Cinza como teus olhos

10 0 0
                                    

Eu prefiro ver o oceano apenas uma única vez
E sentir falta dele pelo resto da minha vida
Do que nunca sentir a areia abaixo dos meus pés descalços
E nunca ouvir o som das ondas quebrarem
(Ocean Native)

   Ariel e eu paramos no calçadão; ele segurava o seu violão com a destra e tapava a frente dos óculos com a canhota, impedindo que as gotas de chuva tocassem as lentes deles — eu não me importei com a chuva dessa vez, mesmo que eu sempre reclamasse que odiava quando meus cabelos ficavam ensopados. Você gostava quando a chuva deixava cachos nas pontas dos seus fios pretos, então eu deveria aceitar aquilo por hoje também. O céu estava completamente cinza e então eu pensei que não poderia ter escolhido o melhor dia para vir aqui com ele; a praia estava vazia, como nós gostávamos, e o ambiente parecia perfeito para a melancolia que pairava no ar. Ariel olhou para mim depois de muitos minutos evitando fitar o mar; ele não queria descer, eu sabia, mas não pude deixar de trazê-lo aqui mesmo que contra sua vontade; eu sentia que nós dois precisávamos disso: o sopro da maresia que deixava as peles grudentas, o som violento das ondas contra o rochedo, a espuma salgada que respingava em nossas vestes e a paisagem semi-morta, quase inexistente, que você admirava tanto.

   Franzi as sobrancelhas para ele e o vi dar de ombros; então, ele olhou para o lugar que antecipava, perdendo-se no movimento das ondas que quebravam no raso e nas gaivotas que deixavam pequenas pegadas na parte molhada. Aí, eu percebi; ele não queria chorar, mas queria e aquilo tudo era tão confuso para ele que eu não pude deixar de perceber cada sensação que se apossava de suas entranhas como uma avalanche que derruba tudo em seu caminho. Parecia que ele iria gritar e se desfazer em milhões de pedacinhos minúsculos que sumiriam do mesmo jeito que a água apagava as pegadas daqueles pássaros à beira mar. Parecia, também, que ele não produziria nenhum som, como se não fosse capaz, e então murcharia como uma flor daquelas que sua tia-avó deixava na sala, mas esquecia de pôr na parte ensolarada. Ariel quase deixou o violão cair quando uma onda grande cobriu as rochas que ficavam mais perto da água, como se lembrasse das apostas que você fazia quando isso acontecia.
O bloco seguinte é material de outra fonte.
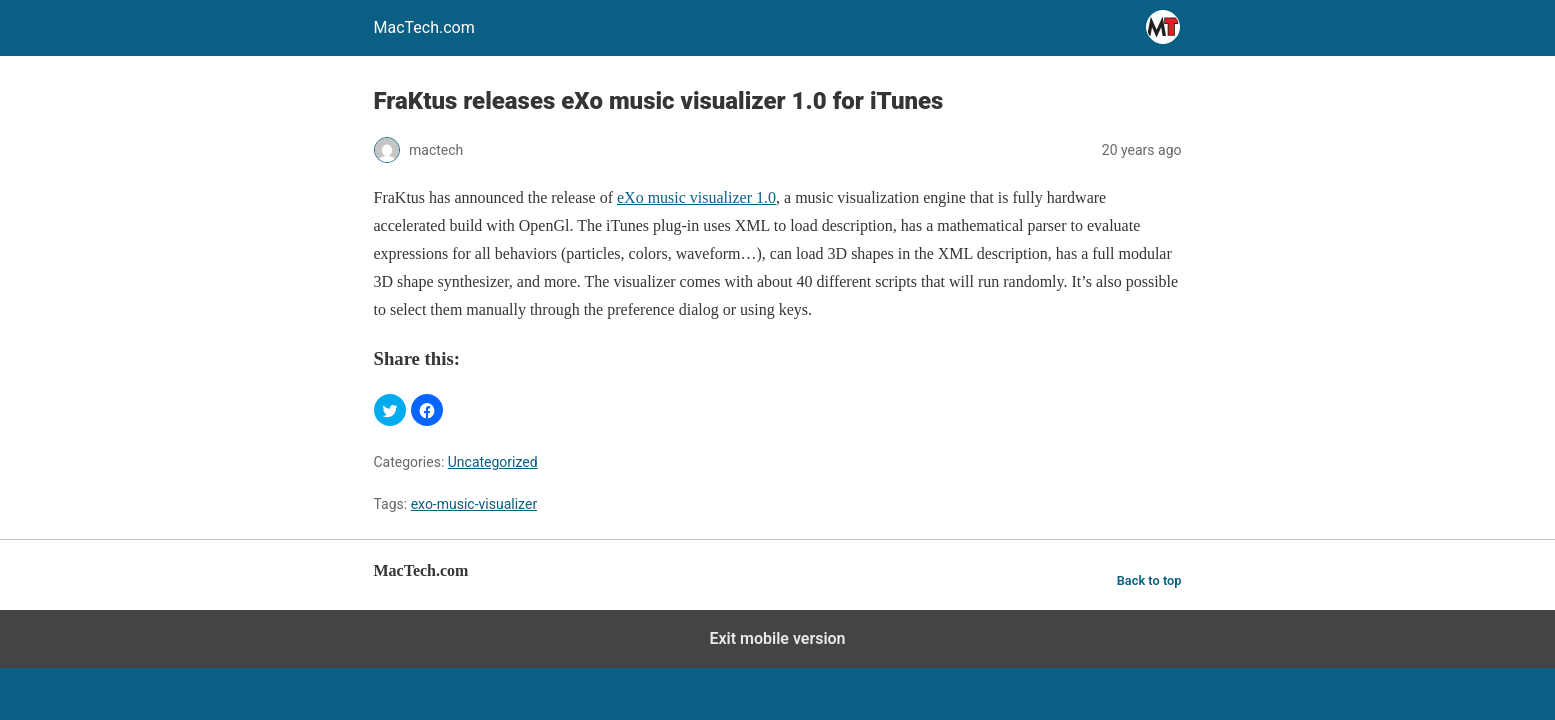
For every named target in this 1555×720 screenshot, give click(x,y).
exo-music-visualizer (474, 504)
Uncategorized (493, 462)
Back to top (1149, 580)
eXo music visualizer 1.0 (696, 197)
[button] (390, 410)
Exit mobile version (777, 638)
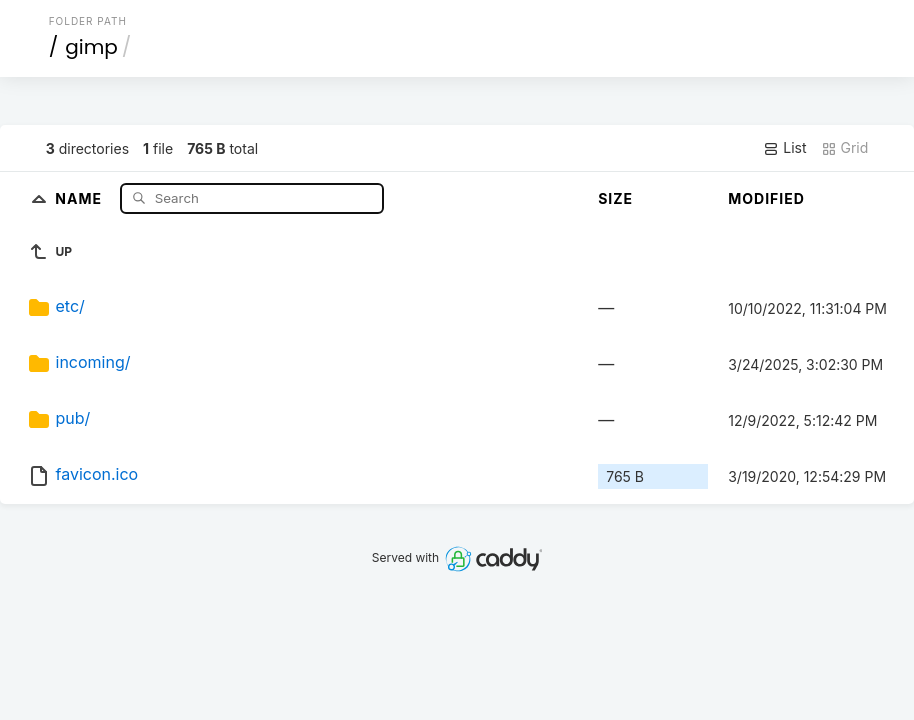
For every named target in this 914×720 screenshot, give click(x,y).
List (784, 148)
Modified (766, 198)
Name (80, 197)
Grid (845, 148)
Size (615, 198)
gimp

Inesperadamente, ele disse:

   "Aposto que a água vai até aquela rocha em formato de coração."

   "Aposto que vai até aquela mais acinzentada" rebati. Então ficamos olhando juntos, sem expressar empolgação ou divertimento ou algum sentimento que não beirasse o tédio e alguma outra sensação que eu não conseguia descrever, mas que esmagava meu coração como um martelo que batia num prego: não tinha graça quando éramos nós que iniciávamos as apostas, parecia uma tentativa barata de copiar o que um dia foi a sua essência; era quase como copiar o seu jeito molenga de caminhar ao lado de Ariel, as palavras que você inventava quando juntava duas outras, sua mania de carregar um violão para todo lugar que ia. Ou seus sapatos rabiscados, as suas unhas pintadas com esmaltes multicoloridos ou as camisas das bandas que você nem conhecia, mas que insistia em usar para parecer legal e maneiro.

   "Ganhei" disse Ariel, depois de um tempo — eu nem tinha prestado atenção, minha mente se perdeu em algum momento entre o pensamento pesado que era a sua lembrança e os sentimentos que eu e Ariel sufocávamos naquele momento. Respondi um murmúrio quase inaudível e não sei se ele ouviu aquilo. Torci para que não, pois eu sabia que aquela confirmação tinha saído como um lamento inconformado, não com a derrota no pequeno jogo que fizemos, mas com o fato de que não foi você que iniciou a brincadeira. Eu tinha certeza de que ele queria ir embora, agora mais do que antes, porém eu não podia deixá-lo escapar com a desculpa de ser pesado demais; eu sabia que estar ali era como se submeter à uma espécie de tortura psicológica que arranca sua felicidade com garras compridas e firmes, mas eu também sabia que evitar o choque seria pior do que nunca passar por ele — era como não aceitar e viver na ilusão de que tudo ainda estava como deveria ser, quando, na verdade, sua vida tinha mudado tanto que você nem poderia ter certeza de que seu próprio nome ainda continuava o mesmo.